Competition is one of the most important concepts in economics, yet when examined closely, it turns out to be one of the most elusive concepts to nail down in practice. A market in some particular good or service is said by economists to be "competitive" if a substantial number of buyers and sellers trade in the good or service independently and thus no single buyer or seller is so "weighty" in the marketplace as to significantly influence the going price of the good or service by his/her individual decisions about how many units he personally will buy or sell.

The practical problems (and disagreements) in assessing whether a particular market is "competitive" or not arise when you look at the real world and try to specify the geographic boundaries of the market and the breadth or narrowness of the definition of the good on which you are focussing.
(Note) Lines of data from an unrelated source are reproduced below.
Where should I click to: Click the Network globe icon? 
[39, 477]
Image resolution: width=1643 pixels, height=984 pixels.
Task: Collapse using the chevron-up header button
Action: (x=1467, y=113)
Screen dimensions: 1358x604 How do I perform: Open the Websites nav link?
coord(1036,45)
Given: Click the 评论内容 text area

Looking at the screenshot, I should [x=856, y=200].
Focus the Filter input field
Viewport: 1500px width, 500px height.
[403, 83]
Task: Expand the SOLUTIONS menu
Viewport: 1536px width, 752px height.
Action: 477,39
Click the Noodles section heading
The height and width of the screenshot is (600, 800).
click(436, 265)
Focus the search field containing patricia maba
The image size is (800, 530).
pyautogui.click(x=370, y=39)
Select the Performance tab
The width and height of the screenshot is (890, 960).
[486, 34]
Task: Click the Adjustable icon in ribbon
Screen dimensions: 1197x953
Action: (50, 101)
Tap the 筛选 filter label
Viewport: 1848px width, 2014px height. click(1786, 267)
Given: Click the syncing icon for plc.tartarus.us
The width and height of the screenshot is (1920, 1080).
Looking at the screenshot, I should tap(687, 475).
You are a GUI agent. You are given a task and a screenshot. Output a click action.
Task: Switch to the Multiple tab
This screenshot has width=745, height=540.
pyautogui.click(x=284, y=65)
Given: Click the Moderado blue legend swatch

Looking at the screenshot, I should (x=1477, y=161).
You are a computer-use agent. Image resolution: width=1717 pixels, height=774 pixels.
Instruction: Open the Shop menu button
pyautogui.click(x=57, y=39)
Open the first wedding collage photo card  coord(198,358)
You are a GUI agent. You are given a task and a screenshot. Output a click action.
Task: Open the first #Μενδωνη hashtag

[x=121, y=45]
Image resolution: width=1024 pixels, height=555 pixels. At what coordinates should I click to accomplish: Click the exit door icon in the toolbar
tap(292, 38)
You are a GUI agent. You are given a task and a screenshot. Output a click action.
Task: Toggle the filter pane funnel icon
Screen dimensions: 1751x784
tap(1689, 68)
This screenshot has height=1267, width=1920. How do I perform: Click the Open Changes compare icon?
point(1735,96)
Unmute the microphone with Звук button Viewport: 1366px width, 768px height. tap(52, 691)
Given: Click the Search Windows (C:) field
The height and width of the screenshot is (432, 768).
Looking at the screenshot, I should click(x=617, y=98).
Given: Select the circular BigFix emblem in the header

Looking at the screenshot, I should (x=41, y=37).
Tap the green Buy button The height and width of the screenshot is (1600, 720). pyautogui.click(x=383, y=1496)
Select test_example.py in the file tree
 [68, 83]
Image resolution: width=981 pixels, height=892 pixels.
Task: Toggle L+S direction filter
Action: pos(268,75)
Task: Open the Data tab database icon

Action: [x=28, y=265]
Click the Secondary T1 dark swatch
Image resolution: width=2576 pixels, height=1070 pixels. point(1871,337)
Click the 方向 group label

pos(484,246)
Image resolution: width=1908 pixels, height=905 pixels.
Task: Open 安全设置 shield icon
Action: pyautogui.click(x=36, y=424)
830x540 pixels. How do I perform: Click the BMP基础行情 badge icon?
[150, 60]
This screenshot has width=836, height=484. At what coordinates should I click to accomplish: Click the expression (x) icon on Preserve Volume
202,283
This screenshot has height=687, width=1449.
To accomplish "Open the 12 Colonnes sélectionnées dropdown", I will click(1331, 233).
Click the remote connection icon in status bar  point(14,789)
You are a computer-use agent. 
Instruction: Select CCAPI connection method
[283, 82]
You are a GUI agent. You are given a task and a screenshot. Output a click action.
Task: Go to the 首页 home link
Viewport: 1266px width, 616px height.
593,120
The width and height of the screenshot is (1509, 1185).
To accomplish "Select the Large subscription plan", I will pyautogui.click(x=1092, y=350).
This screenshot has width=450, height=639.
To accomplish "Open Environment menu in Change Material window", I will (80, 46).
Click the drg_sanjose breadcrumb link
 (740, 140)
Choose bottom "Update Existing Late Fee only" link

Billy-Bob Motors may have the only Ford dealership in town, giving him a "monopoly" in some very narrow sense -- but local car buyers will be quick to travel to other Ford dealerships in any of a number of other cities or towns if Billy-Bob tries to take advantage of his monopoly by jacking up the price and then word gets around (perhaps through advertising) that there are noticeable advantages in the deals offered on Fords elsewhere. The bigger the price differential and the lower the transportation costs between seemingly distinct market areas, the larger the effective market area really becomes. Similarly, dealerships in Chevrolets, Plymouths, Volkswagens, Toyotas, Nissans, Volvos, Fiats, Hyundais, and Hondas are not selling exactly the same products as Ford dealerships (even Fords come in various models), but they sell very close substitutes for Fords that many buyers will turn to if the price of a new Ford at Billy-Bob's seems out of line. Used car dealers, estate sale auctions, bankruptcy liquidators and ordinary citizens selling their old cars through newspaper ads provide still other sources of supply for slightly less close substitutes for a brand new Ford. Even taxis, bus systems, rent-a-car agencies, subway systems, railroads, tractors, motorcycles, motorscooters, mopeds, bicycles, roller skates, dog-sleds and "shanks' mare" constitute partial substitutes for Ford ownership as a method of getting around from point A to point B and thus have a "competitive" restraining effect on pricing in the local market for Fords (which may be seen as only a part of some much broader market in means of personal transportation).

The bottom line -- competitiveness in markets is a matter of degree, and the observer's assessment of the degree of competitiveness in concrete instances will be heavily influenced by the observer's initial assumptions about the geographic extent of the market area and the breadth or narrowness of his definition of the good or class of goods that constitute equivalent products.